───── DATA LISTING

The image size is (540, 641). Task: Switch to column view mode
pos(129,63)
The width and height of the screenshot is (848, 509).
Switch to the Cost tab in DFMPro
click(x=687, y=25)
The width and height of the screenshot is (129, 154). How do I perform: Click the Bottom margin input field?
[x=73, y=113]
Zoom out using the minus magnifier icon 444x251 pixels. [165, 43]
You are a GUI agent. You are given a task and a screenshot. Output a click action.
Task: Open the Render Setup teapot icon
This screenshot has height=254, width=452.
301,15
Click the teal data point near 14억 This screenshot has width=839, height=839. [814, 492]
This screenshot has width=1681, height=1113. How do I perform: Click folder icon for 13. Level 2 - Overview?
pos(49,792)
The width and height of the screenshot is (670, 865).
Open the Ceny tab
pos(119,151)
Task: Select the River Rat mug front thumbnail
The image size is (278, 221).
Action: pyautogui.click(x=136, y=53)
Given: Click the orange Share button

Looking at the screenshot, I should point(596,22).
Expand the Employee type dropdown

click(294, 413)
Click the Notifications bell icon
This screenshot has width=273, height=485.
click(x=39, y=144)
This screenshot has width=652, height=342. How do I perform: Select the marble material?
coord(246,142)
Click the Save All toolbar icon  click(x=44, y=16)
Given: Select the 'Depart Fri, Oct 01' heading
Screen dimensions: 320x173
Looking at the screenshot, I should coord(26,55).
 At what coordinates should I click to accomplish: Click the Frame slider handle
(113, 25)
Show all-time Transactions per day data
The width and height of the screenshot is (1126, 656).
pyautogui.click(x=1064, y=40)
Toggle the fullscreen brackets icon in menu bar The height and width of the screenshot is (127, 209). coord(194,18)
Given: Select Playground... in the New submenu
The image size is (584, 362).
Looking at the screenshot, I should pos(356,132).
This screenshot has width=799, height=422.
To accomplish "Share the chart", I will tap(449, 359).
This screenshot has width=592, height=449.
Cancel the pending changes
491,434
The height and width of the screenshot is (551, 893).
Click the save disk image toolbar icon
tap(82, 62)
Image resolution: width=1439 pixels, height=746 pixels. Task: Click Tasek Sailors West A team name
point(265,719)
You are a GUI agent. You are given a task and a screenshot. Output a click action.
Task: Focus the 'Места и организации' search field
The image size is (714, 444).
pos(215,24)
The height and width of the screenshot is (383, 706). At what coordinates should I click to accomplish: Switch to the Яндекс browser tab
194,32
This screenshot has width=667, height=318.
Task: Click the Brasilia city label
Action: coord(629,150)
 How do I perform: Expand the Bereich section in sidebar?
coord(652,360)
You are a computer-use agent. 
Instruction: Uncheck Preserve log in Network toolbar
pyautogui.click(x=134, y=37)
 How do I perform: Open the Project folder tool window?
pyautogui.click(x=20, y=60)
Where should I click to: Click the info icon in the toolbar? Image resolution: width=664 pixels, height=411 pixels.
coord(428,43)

──────────

The whole listing above is to be copied exactly.

= TASK RESULT =
The image size is (540, 641). Task: Switch to column view mode
pos(129,63)
The width and height of the screenshot is (848, 509).
Switch to the Cost tab in DFMPro
click(x=687, y=25)
The width and height of the screenshot is (129, 154). How do I perform: Click the Bottom margin input field?
[x=73, y=113]
Zoom out using the minus magnifier icon 444x251 pixels. [165, 43]
You are a GUI agent. You are given a task and a screenshot. Output a click action.
Task: Open the Render Setup teapot icon
This screenshot has height=254, width=452.
301,15
Click the teal data point near 14억 This screenshot has width=839, height=839. [814, 492]
This screenshot has width=1681, height=1113. How do I perform: Click folder icon for 13. Level 2 - Overview?
pos(49,792)
The width and height of the screenshot is (670, 865).
Open the Ceny tab
pos(119,151)
Task: Select the River Rat mug front thumbnail
The image size is (278, 221).
Action: pyautogui.click(x=136, y=53)
Given: Click the orange Share button

Looking at the screenshot, I should point(596,22).
Expand the Employee type dropdown

click(294, 413)
Click the Notifications bell icon
This screenshot has width=273, height=485.
click(x=39, y=144)
This screenshot has width=652, height=342. How do I perform: Select the marble material?
coord(246,142)
Click the Save All toolbar icon  click(x=44, y=16)
Given: Select the 'Depart Fri, Oct 01' heading
Screen dimensions: 320x173
Looking at the screenshot, I should coord(26,55).
 At what coordinates should I click to accomplish: Click the Frame slider handle
(113, 25)
Show all-time Transactions per day data
The width and height of the screenshot is (1126, 656).
pyautogui.click(x=1064, y=40)
Toggle the fullscreen brackets icon in menu bar The height and width of the screenshot is (127, 209). coord(194,18)
Given: Select Playground... in the New submenu
The image size is (584, 362).
Looking at the screenshot, I should pos(356,132).
This screenshot has width=799, height=422.
To accomplish "Share the chart", I will tap(449, 359).
This screenshot has width=592, height=449.
Cancel the pending changes
491,434
The height and width of the screenshot is (551, 893).
Click the save disk image toolbar icon
tap(82, 62)
Image resolution: width=1439 pixels, height=746 pixels. Task: Click Tasek Sailors West A team name
point(265,719)
You are a GUI agent. You are given a task and a screenshot. Output a click action.
Task: Focus the 'Места и организации' search field
The image size is (714, 444).
pos(215,24)
The height and width of the screenshot is (383, 706). At what coordinates should I click to accomplish: Switch to the Яндекс browser tab
194,32
This screenshot has width=667, height=318.
Task: Click the Brasilia city label
Action: coord(629,150)
 How do I perform: Expand the Bereich section in sidebar?
coord(652,360)
You are a computer-use agent. 
Instruction: Uncheck Preserve log in Network toolbar
pyautogui.click(x=134, y=37)
 How do I perform: Open the Project folder tool window?
pyautogui.click(x=20, y=60)
Where should I click to: Click the info icon in the toolbar? Image resolution: width=664 pixels, height=411 pixels.
coord(428,43)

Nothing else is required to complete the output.